-- begin Input data --
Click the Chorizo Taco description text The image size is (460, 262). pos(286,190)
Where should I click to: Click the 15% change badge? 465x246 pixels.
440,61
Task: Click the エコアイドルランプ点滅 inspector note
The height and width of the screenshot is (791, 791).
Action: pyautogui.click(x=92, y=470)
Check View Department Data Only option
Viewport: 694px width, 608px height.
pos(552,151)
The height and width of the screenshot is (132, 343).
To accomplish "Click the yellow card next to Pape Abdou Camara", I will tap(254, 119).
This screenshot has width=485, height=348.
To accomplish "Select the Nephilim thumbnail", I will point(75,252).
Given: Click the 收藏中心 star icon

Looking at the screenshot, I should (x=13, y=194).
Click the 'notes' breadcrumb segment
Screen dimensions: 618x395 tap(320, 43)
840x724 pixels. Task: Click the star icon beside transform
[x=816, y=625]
-- end Input data --
→ Exercise
Reproduce every item above word for word, keeping each line unchanged.

→ Problem solution
Click the Chorizo Taco description text The image size is (460, 262). pos(286,190)
Where should I click to: Click the 15% change badge? 465x246 pixels.
440,61
Task: Click the エコアイドルランプ点滅 inspector note
The height and width of the screenshot is (791, 791).
Action: pyautogui.click(x=92, y=470)
Check View Department Data Only option
Viewport: 694px width, 608px height.
pos(552,151)
The height and width of the screenshot is (132, 343).
To accomplish "Click the yellow card next to Pape Abdou Camara", I will tap(254, 119).
This screenshot has width=485, height=348.
To accomplish "Select the Nephilim thumbnail", I will point(75,252).
Given: Click the 收藏中心 star icon

Looking at the screenshot, I should (x=13, y=194).
Click the 'notes' breadcrumb segment
Screen dimensions: 618x395 tap(320, 43)
840x724 pixels. Task: Click the star icon beside transform
[x=816, y=625]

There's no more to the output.